An integer vector representing the reordered indices of the matrix rows.

Color palette: grayscale_palette

Description

A simple two-color grayscale palette from white to black, often used for binary data visualization.

Usage

grayscale_palette

Format

An object of class character of length 2.

HCTree Sort

Description

This function applies a hierarchical clustering tree (HCT) sorting algorithm to reorder rows of a proximity matrix.

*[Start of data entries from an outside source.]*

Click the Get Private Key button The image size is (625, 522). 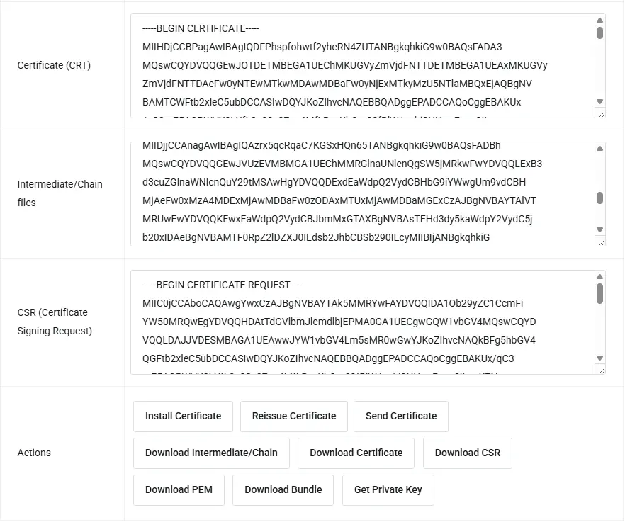[x=388, y=489]
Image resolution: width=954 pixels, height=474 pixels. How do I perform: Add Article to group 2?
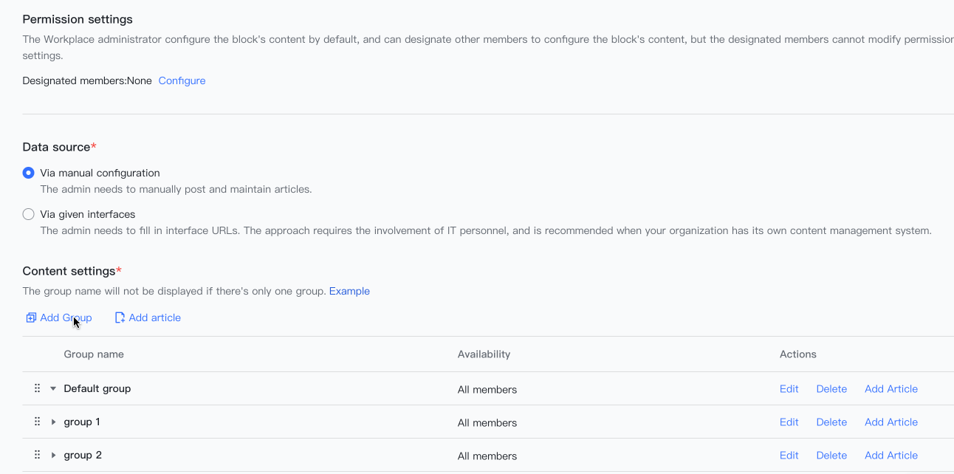coord(890,454)
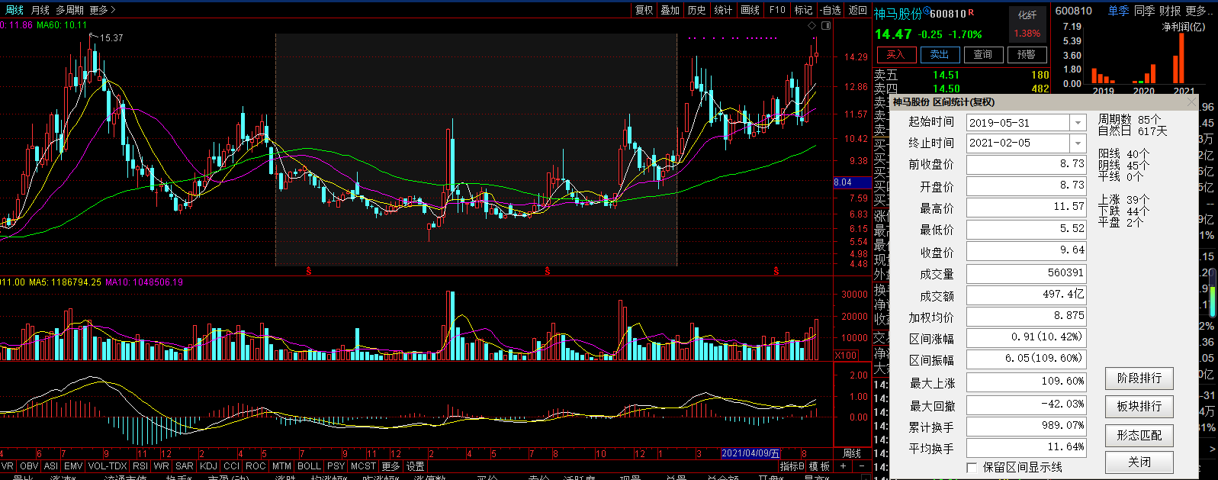Screen dimensions: 1218x480
Task: Click the X100 volume scale label
Action: coord(846,356)
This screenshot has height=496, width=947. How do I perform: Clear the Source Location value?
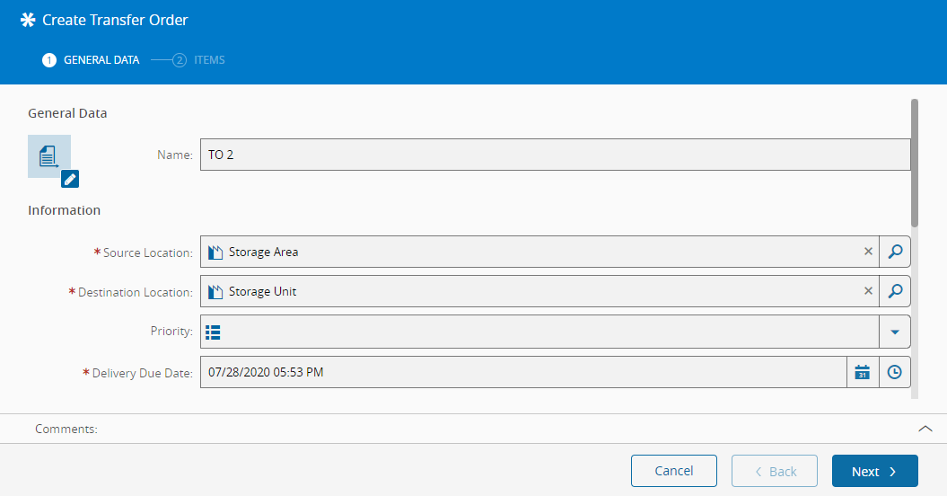pyautogui.click(x=868, y=252)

It supports external ordering constraints, different linkage-based order types, and optional flipping for optimal layout.

Usage

hctree_sort(distance_matrix, externalOrder = NULL, orderType, flipType)

Arguments

Details

distance_matrix

The input matrix must represent pairwise distances between items. If you start with a similarity matrix (e.g., a correlation matrix), you must convert it to a dissimilarity matrix before use. For example, for correlation-based similarities, use as.matrix(as.dist(1 - cor_matrix)) or other appropriate transformations to convert it to a proper distance matrix. The matrix should also be symmetric and non-negative.

orderType

Specifies the linkage method used for hierarchical clustering:

• 0: Single-linkage

• 1: Complete-linkage

• 2: Average-linkage (UPGMA)

flipType

Controls how the branches of the clustering tree are flipped:

• 1: Flip based on externalOrder This option should be used only when externalOrder is provided.

• 2: Uncle-flipping

• 3: Grandpa-flipping

Important: Do not specify both flipType = 1 and a NULL or missing externalOrder. When using flipType = 1, externalOrder must be a valid integer vector.

Value

A list representing a dendrogram tree structure, containing: left, right, and height for tree construction, and order for the optimal leaf order.